Eye For Film >> Movies >> The Kingmaker (2019) Film Review
The Kingmaker
Reviewed by: Amber Wilkinson
"Perception is real. The truth is not," says Imelda Marcos towards this end of this, by turns, fascinating and frightening documentary by Lauren Greenfield.
It could be the disturbing slogan for our age, when 'fake news' seems to take precedence over the real deal and politicians lie as easily as breathing in the hope that people's warm and fuzzy perception of them will be more important than anything so complicated as the truth.
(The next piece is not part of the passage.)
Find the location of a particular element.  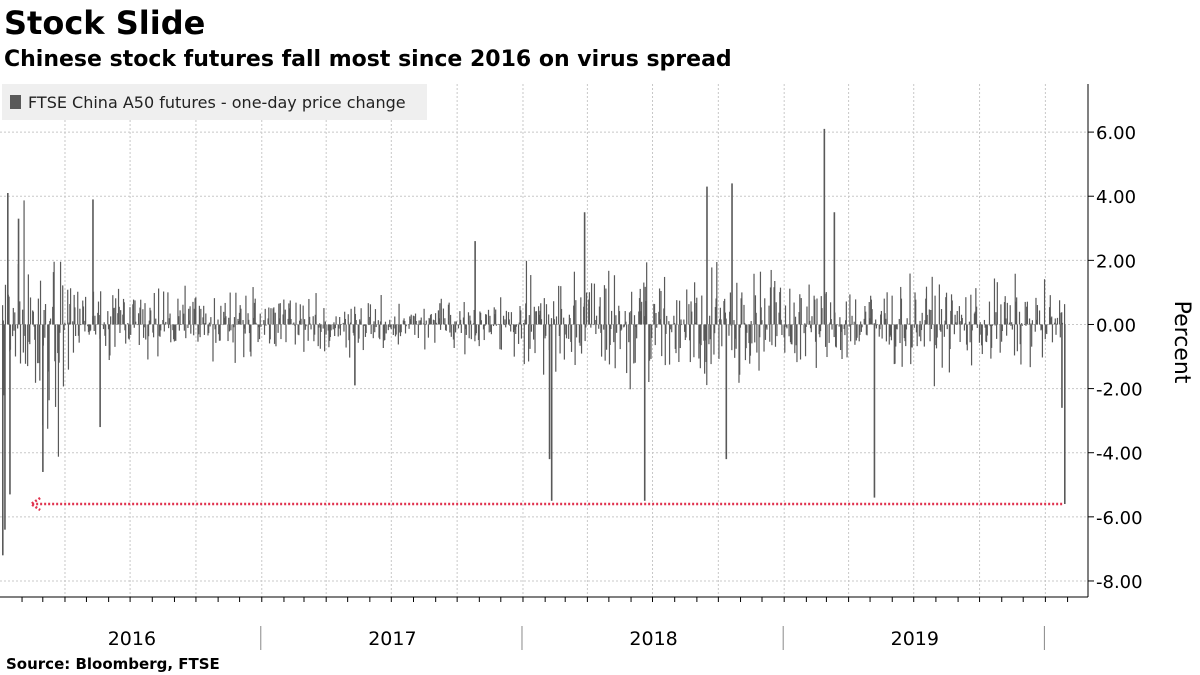

legend-background is located at coordinates (214, 102).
In the case of the former First Lady of the Philippines, it could also refer to Marcos' perception of herself - a regard, presumably, so high that she didn't think twice about agreeing to being followed around by Greenfield's camera. In the eyes of Marcos, she was a mother to a nation in, though, she never mentions it, the Eva Peron mode, a woman whose largesse knew no bounds and whose diplomacy skills - she's oddly fixated with Chairman Mao - were second to none.
Although her family was ousted from power in 1986 and husband Ferdinand died three years later, she is now back in her homeland, has been elected to congress herself and is busy grooming her son BongBong for power and, in perhaps the cruellest cut of all to the populace, using money originally fleeced from the country's coffers to do it.
Greenfield's documentary is deftly edited to combine a profile of former first lady of the Philippines with voices putting the other side of the story of the effect she and her husband had on their country. If Marcos, surrounded by a similar sort of ostentatious opulence Greenfield skewered in The Queen Of Versailles, views herself as a sort of fairy godmother figure, the activists, tortured and raped under the Marcos' Martial Law period tell a different story. Her follies and lack of self-awareness are perhaps best illustrated by the way she imported zebras and giraffes from Kenya - itself a story of grease-palmed corruption - and let them roam free on Caluit Island, just as soon as she'd displaced the local residents.
She might lament "I miss the clout", but it seems that money talks for Marcos and the lengths she seems prepared to go to regain it - which see her story become entwined with that of the country's highly controversial current president Rodrigo Duterte -are extensive. Greenfield keeps tight control, allowing Marcos to say what she wants, while busily illustrating the opposing perspective as the film itself gradually moves from a profile of a person to a more worrying consideration of a state of a nation and the dangers of dynasty politics.